So I expected an American fusion sort of thing, but it turned out to be more masala, finer-grained and somewhat messy in a pan-genre sort of way. They opened with some great sufi stuff, and the first set had me quite spaced out. One element was an adaptation of Amazing Grace. The second got a bit more Western; specifically something by Ray Charles that had been taken full-circle (gospel -> jazz -> gospel) left me cold (was it Hallelujah I Just Love Him So?). They also attempted Leonard Cohen's Hallelujah, which annoyed me a bit as Anthem is far more in tune with their ecumenicism. (Sonam termed her project secular, which is even more approximate.) They closed with the Sufi classic Daanah Pah Daanah, which I knew from the Coke Studio Sessions 4 recording by someone else. Very sunny.

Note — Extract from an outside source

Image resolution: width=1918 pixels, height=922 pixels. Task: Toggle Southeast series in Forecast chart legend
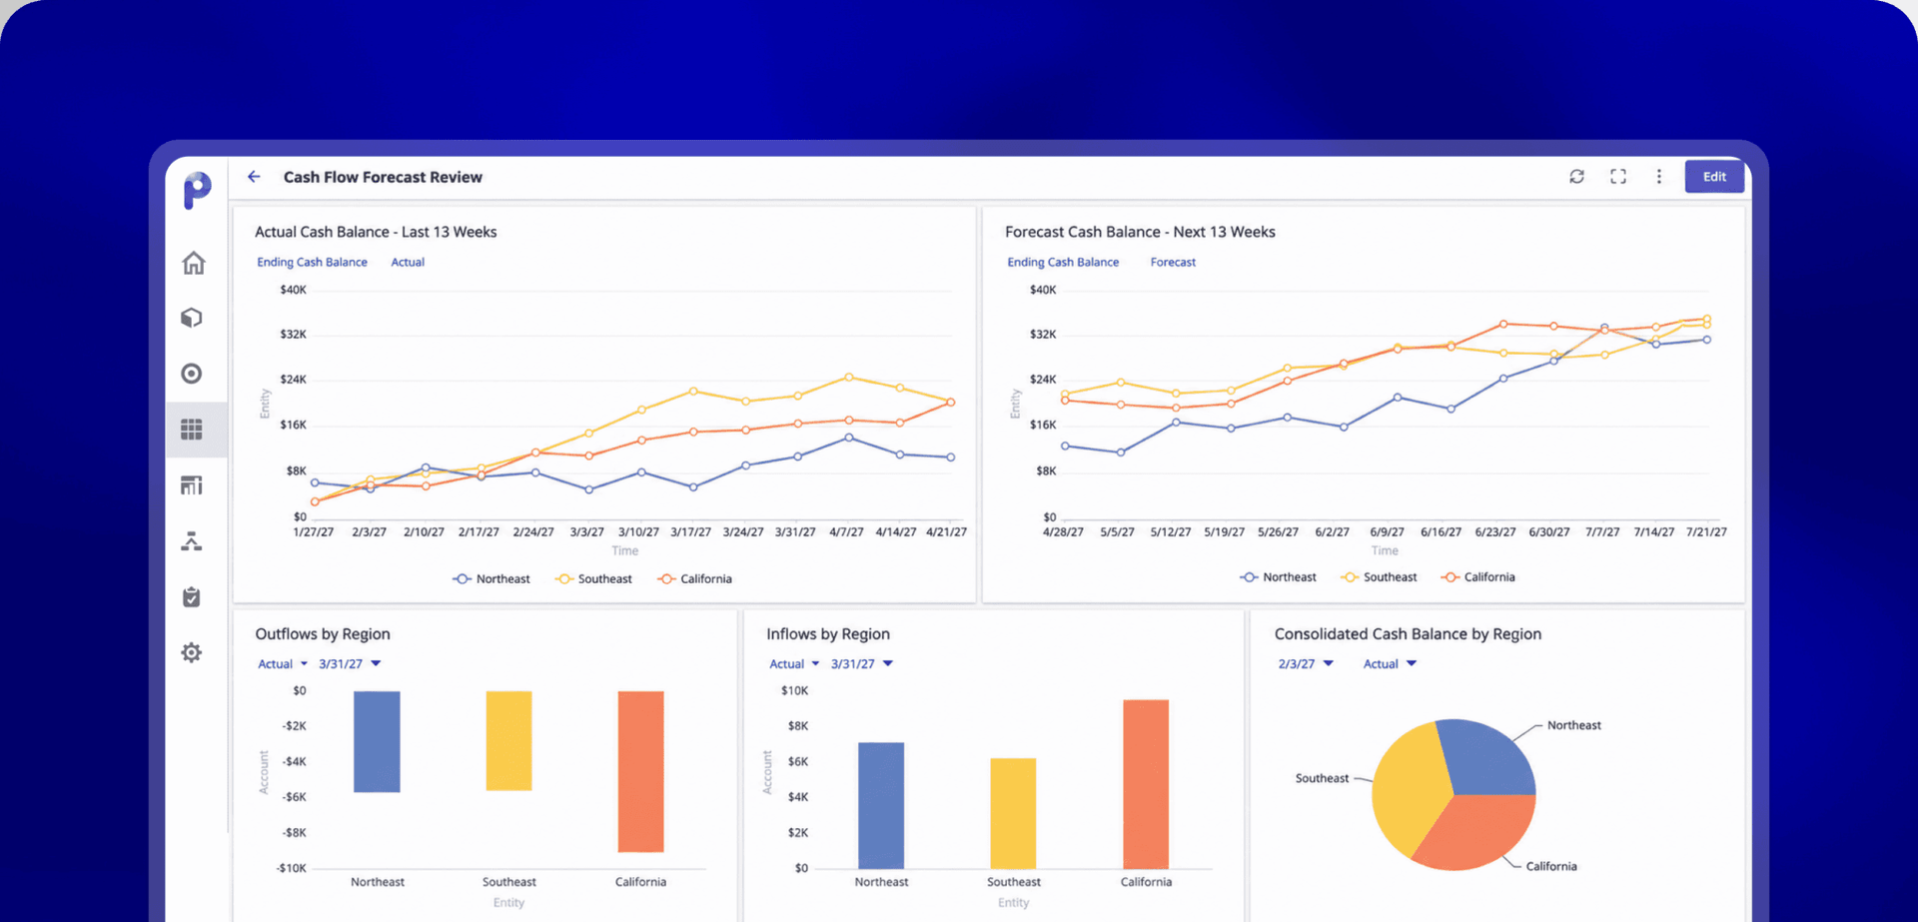pos(1380,577)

The crowd talked throughout and thinned appreciably in the second half. I'm not sure why; I got pretty much what I expected. They played the following night in downtown Chicago, at "the Temple" (corner Washington and Clark), which I didn't go to, and I also regret not buying one of their CDs. After much futzery I did manage to get The Confluence from OKListen, and Verified by Visa not only looks like a man-in-the-middle attack but did not properly verify my address. The band recorded Man Manam for the Coke Studio, which gives you some idea how good they are. Unfortunately Sonam left out her bespoke sign language. The guitarists didn't make it.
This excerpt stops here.